TASK DIRECTIONS:
Copy the records starting at the beginning and ending at the line containing "[x=315, y=421]", swapping "pencil" for "brush" and leaving everything else unchanged. Give only those lines.

** START OF TASK INPUTS **

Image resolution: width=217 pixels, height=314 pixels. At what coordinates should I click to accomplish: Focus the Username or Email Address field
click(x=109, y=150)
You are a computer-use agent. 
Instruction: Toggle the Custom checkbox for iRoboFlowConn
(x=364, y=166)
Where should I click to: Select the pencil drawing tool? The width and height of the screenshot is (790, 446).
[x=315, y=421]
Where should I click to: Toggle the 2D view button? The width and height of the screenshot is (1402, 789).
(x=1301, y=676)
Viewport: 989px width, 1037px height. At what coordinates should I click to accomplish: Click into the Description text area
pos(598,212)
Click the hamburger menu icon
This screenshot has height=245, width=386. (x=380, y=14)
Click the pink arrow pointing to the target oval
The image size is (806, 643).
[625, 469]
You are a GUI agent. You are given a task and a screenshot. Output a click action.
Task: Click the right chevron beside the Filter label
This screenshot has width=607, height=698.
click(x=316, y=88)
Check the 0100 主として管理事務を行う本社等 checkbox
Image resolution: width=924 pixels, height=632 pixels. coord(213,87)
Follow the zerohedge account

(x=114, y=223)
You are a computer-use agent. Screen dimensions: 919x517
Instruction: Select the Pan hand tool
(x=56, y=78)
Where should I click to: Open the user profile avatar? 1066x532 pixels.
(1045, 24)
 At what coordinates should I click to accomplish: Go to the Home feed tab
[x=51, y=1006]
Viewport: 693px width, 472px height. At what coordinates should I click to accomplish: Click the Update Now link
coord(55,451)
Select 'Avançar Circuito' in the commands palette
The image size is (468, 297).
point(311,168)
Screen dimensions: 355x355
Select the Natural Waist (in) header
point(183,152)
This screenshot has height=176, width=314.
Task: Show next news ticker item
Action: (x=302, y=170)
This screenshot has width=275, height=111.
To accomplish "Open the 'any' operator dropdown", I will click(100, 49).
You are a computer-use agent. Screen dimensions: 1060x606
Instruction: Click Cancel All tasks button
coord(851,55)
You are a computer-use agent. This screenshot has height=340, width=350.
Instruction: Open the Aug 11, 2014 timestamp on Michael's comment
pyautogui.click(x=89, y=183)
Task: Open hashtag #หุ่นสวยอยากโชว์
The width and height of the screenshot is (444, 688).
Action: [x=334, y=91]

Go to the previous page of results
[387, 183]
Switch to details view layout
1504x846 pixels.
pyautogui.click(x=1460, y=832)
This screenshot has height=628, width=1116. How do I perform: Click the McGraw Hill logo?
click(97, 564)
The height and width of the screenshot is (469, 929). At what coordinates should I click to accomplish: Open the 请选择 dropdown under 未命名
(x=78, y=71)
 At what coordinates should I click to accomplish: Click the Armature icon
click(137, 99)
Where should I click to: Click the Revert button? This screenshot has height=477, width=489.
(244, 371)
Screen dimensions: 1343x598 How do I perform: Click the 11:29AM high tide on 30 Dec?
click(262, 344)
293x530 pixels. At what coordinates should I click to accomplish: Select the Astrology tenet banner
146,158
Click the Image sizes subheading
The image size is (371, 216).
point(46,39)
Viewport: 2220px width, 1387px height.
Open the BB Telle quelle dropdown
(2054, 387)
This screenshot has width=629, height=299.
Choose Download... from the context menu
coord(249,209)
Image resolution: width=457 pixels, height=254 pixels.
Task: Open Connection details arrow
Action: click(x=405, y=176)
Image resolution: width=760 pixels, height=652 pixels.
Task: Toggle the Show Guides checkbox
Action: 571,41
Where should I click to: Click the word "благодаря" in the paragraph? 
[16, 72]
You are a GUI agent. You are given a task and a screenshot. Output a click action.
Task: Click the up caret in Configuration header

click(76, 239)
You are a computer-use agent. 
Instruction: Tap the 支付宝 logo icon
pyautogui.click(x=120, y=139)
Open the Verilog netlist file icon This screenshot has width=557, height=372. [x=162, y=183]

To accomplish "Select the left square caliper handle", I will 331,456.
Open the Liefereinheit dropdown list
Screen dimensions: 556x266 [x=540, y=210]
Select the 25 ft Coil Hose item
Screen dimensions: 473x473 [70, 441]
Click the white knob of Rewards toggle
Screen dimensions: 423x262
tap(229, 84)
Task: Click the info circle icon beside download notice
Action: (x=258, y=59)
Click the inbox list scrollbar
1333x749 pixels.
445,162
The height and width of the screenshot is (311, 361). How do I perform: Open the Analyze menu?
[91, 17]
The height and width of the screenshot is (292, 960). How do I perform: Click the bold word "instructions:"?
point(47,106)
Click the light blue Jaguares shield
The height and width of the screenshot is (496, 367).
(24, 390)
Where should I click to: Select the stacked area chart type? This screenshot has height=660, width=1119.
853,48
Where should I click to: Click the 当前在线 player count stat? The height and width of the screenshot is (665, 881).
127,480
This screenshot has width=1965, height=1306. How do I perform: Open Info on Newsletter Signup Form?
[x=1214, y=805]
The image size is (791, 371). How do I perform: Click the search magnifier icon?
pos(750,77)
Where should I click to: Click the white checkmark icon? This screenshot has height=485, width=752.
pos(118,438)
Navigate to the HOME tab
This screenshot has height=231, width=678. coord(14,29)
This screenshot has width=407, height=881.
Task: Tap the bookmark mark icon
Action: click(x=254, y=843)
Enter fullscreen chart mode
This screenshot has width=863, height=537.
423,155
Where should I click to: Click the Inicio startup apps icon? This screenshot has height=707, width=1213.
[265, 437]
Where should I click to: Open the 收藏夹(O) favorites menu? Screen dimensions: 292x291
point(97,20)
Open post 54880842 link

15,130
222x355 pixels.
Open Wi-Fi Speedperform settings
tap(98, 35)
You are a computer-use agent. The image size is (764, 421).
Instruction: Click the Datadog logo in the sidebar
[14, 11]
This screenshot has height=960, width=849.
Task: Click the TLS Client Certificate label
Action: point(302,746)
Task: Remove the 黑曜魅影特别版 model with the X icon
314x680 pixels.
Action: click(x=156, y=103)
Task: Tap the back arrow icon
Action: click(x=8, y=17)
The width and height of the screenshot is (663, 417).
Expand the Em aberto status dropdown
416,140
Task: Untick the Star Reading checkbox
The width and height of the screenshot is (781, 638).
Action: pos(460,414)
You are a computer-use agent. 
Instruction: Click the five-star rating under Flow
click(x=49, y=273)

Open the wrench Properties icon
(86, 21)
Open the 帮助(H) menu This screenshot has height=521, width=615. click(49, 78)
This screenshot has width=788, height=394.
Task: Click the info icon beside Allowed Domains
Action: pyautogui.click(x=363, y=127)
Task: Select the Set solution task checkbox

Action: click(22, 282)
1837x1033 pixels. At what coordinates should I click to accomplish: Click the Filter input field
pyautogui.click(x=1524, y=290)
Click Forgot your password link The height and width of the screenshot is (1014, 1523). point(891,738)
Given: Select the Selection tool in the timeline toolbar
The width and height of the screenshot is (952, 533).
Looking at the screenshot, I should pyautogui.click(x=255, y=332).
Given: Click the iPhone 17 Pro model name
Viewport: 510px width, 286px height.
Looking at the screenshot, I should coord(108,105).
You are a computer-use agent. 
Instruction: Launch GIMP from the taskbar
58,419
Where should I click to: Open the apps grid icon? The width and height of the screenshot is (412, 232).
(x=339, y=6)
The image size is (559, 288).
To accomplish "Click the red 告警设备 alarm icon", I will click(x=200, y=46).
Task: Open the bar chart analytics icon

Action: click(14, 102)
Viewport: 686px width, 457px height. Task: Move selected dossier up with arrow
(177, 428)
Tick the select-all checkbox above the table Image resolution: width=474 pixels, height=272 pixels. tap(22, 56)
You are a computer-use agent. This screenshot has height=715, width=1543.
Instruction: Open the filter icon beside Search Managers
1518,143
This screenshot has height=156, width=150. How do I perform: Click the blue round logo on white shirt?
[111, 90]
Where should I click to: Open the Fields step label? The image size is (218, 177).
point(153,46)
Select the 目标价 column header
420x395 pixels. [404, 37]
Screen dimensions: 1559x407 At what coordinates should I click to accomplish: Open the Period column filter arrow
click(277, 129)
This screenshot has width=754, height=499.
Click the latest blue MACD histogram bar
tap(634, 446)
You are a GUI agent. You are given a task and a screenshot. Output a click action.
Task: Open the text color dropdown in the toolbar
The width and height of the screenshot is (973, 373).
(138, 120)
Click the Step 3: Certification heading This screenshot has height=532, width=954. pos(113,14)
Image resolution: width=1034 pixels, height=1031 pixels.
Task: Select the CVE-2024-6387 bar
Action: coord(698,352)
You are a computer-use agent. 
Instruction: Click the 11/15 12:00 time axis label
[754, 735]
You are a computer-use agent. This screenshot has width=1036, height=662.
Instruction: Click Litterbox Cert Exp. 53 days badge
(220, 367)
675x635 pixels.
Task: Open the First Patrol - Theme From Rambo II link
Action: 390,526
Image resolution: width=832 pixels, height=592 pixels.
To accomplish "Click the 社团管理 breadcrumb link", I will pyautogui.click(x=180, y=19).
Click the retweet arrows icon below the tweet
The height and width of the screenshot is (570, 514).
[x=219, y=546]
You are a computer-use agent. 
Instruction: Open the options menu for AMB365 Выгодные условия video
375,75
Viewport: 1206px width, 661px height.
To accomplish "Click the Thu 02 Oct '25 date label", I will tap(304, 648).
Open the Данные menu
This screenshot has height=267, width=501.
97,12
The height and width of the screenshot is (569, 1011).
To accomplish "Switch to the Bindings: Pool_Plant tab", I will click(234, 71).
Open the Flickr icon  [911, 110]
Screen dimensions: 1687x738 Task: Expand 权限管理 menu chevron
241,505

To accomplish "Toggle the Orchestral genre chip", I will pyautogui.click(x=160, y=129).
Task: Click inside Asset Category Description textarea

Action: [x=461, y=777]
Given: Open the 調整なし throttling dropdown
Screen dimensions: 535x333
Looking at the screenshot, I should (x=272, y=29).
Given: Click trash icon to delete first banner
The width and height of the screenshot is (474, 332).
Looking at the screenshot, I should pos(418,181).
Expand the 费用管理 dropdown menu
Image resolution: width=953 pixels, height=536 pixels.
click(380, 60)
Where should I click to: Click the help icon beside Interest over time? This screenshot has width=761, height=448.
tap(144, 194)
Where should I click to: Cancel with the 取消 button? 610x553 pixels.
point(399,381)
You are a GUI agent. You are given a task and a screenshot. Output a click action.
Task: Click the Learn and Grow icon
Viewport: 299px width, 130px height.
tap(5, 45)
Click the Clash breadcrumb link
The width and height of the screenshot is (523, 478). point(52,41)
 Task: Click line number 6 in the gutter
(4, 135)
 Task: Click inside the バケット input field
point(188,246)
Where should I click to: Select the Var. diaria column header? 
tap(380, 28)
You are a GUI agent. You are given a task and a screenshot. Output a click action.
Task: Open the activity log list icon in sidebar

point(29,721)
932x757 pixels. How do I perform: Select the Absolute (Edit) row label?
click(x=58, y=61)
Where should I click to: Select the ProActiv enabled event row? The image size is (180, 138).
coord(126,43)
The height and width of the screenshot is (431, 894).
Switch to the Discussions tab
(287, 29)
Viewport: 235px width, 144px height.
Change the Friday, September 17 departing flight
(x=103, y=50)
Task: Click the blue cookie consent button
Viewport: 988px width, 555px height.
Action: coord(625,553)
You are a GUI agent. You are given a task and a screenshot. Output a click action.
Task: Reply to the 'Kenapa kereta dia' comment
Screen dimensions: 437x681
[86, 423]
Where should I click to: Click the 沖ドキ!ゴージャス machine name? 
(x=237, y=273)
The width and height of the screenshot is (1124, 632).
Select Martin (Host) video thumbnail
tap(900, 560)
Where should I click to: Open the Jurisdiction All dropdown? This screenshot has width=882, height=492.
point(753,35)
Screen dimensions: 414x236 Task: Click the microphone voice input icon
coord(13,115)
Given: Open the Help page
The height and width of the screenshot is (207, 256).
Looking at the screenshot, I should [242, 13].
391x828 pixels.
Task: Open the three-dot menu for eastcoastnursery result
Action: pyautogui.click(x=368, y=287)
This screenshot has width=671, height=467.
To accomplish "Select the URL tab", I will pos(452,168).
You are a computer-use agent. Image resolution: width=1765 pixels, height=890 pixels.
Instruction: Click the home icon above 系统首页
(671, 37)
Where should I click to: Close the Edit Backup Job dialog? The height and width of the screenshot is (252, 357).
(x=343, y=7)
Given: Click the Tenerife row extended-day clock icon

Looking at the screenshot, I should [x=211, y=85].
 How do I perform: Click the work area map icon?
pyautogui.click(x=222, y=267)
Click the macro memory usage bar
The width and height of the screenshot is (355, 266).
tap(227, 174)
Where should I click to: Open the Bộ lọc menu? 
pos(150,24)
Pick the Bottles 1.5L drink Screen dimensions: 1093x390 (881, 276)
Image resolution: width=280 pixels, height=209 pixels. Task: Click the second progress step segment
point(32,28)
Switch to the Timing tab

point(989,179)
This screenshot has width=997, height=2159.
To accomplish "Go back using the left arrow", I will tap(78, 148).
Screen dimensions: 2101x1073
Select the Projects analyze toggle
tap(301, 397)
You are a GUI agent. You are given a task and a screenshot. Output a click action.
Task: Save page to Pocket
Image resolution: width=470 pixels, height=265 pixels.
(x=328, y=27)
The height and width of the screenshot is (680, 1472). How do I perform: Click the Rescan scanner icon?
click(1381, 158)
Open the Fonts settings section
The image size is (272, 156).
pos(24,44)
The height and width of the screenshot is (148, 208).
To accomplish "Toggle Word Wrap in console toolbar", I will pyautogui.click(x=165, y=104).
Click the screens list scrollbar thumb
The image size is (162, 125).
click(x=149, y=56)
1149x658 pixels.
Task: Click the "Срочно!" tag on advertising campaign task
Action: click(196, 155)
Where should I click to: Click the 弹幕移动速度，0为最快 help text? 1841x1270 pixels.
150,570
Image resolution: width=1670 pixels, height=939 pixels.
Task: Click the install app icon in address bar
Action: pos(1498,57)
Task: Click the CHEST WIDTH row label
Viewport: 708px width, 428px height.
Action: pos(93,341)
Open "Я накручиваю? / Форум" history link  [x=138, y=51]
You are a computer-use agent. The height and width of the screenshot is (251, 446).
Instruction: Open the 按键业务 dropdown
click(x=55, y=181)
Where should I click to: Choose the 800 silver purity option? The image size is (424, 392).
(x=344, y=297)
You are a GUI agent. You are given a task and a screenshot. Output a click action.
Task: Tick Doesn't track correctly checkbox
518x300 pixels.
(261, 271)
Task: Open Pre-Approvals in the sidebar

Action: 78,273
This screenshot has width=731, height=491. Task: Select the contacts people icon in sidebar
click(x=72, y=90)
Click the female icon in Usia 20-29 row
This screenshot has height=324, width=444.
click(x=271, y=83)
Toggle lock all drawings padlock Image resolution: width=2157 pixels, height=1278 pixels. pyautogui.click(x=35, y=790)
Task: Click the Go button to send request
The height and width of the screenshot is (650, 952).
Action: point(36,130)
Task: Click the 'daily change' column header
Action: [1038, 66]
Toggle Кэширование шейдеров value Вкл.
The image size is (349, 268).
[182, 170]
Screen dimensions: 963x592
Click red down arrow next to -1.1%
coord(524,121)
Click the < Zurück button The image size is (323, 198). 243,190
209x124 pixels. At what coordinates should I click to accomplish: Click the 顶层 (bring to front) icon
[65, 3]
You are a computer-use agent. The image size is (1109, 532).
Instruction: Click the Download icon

** END OF TASK INPUTS **

THE SOLUTION:
Image resolution: width=217 pixels, height=314 pixels. At what coordinates should I click to accomplish: Focus the Username or Email Address field
click(x=109, y=150)
You are a computer-use agent. 
Instruction: Toggle the Custom checkbox for iRoboFlowConn
(x=364, y=166)
Where should I click to: Select the brush drawing tool? The width and height of the screenshot is (790, 446).
[x=315, y=421]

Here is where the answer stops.